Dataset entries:

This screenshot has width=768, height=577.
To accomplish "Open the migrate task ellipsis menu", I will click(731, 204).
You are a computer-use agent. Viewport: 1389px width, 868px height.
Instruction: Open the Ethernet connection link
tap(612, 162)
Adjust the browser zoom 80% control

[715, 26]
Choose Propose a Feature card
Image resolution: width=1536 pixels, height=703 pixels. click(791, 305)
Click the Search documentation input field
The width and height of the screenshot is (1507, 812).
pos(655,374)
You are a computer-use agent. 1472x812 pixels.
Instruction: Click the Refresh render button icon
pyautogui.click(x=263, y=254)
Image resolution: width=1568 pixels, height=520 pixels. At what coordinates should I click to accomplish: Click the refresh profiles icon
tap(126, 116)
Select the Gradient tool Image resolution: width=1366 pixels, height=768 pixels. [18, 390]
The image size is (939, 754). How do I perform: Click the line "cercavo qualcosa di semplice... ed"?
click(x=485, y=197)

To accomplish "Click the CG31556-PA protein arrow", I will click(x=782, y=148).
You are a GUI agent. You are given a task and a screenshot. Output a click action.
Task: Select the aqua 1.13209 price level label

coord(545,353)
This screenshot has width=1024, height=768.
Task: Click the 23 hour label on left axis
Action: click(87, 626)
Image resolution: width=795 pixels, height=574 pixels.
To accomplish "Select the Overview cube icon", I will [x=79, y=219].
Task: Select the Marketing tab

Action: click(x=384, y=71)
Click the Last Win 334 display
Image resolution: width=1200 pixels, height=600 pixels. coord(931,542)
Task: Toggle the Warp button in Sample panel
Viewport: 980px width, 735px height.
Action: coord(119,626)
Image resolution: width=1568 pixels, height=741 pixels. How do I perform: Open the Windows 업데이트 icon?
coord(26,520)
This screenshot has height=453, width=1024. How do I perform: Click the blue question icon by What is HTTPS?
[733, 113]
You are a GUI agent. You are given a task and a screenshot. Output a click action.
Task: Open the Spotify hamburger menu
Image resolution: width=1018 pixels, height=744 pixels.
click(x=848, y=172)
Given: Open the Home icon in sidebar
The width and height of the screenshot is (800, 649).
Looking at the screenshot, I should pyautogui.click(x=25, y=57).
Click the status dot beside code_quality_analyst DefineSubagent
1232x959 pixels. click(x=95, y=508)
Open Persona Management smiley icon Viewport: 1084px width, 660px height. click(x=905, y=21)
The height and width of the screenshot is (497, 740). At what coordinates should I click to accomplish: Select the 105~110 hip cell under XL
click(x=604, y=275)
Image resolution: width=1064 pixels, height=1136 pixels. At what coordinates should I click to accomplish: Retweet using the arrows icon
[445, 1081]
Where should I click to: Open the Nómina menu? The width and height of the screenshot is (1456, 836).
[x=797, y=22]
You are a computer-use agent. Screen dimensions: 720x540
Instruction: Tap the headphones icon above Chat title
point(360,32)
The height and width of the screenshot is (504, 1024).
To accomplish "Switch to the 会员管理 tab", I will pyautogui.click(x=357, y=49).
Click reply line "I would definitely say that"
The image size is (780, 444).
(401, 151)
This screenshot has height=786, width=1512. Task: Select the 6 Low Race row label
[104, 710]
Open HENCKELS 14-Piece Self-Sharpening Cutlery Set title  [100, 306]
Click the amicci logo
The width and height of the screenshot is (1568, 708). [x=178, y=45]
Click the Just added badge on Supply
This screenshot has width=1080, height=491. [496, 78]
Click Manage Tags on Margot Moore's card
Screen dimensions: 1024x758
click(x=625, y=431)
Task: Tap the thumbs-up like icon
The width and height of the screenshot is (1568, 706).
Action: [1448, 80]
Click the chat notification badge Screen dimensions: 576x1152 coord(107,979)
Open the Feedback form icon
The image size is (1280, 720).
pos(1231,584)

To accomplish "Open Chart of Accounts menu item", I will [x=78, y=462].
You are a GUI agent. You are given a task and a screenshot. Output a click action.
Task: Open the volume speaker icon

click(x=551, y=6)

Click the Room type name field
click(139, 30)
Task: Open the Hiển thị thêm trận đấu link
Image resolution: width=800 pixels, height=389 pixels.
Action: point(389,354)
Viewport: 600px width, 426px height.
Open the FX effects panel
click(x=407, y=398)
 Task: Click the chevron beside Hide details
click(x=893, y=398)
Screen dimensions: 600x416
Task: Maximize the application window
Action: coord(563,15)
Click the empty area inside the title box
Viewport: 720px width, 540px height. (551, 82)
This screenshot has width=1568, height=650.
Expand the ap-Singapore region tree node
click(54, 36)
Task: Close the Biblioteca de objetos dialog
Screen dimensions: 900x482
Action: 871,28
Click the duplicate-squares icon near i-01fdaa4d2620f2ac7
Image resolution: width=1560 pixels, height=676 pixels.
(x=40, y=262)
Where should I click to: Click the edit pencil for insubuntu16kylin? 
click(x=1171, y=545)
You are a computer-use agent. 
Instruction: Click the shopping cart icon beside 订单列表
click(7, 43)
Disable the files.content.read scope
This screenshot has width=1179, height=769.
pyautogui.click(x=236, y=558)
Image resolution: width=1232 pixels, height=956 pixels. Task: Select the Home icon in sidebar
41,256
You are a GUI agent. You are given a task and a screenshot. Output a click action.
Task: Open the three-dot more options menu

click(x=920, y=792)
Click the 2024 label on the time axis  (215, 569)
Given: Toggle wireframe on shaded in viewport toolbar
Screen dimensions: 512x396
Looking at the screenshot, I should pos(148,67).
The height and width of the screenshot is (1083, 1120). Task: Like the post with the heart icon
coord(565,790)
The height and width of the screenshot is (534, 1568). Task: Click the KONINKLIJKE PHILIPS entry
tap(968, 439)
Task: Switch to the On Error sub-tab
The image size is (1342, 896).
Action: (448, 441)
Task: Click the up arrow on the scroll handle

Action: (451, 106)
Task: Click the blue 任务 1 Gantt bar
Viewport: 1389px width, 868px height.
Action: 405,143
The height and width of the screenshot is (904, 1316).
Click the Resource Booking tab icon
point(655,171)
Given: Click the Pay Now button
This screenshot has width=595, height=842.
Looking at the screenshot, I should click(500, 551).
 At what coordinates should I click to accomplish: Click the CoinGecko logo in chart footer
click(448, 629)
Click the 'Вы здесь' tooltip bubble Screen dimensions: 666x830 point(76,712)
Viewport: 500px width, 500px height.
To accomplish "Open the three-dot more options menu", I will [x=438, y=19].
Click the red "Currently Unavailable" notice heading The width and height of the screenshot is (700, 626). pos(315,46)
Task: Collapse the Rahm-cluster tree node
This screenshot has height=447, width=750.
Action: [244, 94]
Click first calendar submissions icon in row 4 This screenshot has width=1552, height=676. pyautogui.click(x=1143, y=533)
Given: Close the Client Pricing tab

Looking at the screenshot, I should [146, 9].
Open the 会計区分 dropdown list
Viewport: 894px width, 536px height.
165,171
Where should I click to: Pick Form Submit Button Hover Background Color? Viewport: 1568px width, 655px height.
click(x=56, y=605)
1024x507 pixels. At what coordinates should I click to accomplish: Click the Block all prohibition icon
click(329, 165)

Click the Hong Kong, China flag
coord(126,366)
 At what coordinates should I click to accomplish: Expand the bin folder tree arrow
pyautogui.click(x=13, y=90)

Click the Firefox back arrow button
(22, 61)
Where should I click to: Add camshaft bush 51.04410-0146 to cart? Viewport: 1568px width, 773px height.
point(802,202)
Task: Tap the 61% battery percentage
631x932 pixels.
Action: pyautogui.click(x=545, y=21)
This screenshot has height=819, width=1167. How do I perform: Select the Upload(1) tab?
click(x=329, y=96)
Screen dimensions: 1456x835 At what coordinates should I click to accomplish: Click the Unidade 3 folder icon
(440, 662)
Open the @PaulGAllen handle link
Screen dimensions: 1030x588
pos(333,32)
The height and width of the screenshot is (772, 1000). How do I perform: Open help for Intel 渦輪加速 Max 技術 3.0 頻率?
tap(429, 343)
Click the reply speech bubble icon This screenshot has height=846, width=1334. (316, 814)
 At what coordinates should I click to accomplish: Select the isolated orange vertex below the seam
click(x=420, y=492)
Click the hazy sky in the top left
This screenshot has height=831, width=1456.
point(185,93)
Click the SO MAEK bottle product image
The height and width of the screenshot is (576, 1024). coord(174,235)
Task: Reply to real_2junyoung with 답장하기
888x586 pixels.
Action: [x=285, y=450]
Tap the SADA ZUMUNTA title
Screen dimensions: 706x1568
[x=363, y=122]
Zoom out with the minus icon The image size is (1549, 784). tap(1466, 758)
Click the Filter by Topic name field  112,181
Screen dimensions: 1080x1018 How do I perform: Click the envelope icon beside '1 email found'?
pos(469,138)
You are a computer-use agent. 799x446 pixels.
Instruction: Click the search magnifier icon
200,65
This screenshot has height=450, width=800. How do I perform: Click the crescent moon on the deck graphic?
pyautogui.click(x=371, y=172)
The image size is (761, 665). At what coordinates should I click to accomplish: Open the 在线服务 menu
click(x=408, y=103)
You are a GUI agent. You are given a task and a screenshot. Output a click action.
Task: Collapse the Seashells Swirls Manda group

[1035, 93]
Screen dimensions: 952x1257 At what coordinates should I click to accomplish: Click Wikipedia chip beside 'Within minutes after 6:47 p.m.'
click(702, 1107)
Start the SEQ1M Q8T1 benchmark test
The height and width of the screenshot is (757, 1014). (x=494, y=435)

**Prompt**
Your task for the entries above: copy exactly the span starting with the line with "The height and width of the screenshot is (1083, 1120)." and going on through the line with "Task: Click the blue 任务 1 Gantt bar", both lines included, and nothing else.

**Reply**
The height and width of the screenshot is (1083, 1120). Task: Like the post with the heart icon
coord(565,790)
The height and width of the screenshot is (534, 1568). Task: Click the KONINKLIJKE PHILIPS entry
tap(968, 439)
Task: Switch to the On Error sub-tab
The image size is (1342, 896).
Action: (448, 441)
Task: Click the up arrow on the scroll handle

Action: (451, 106)
Task: Click the blue 任务 1 Gantt bar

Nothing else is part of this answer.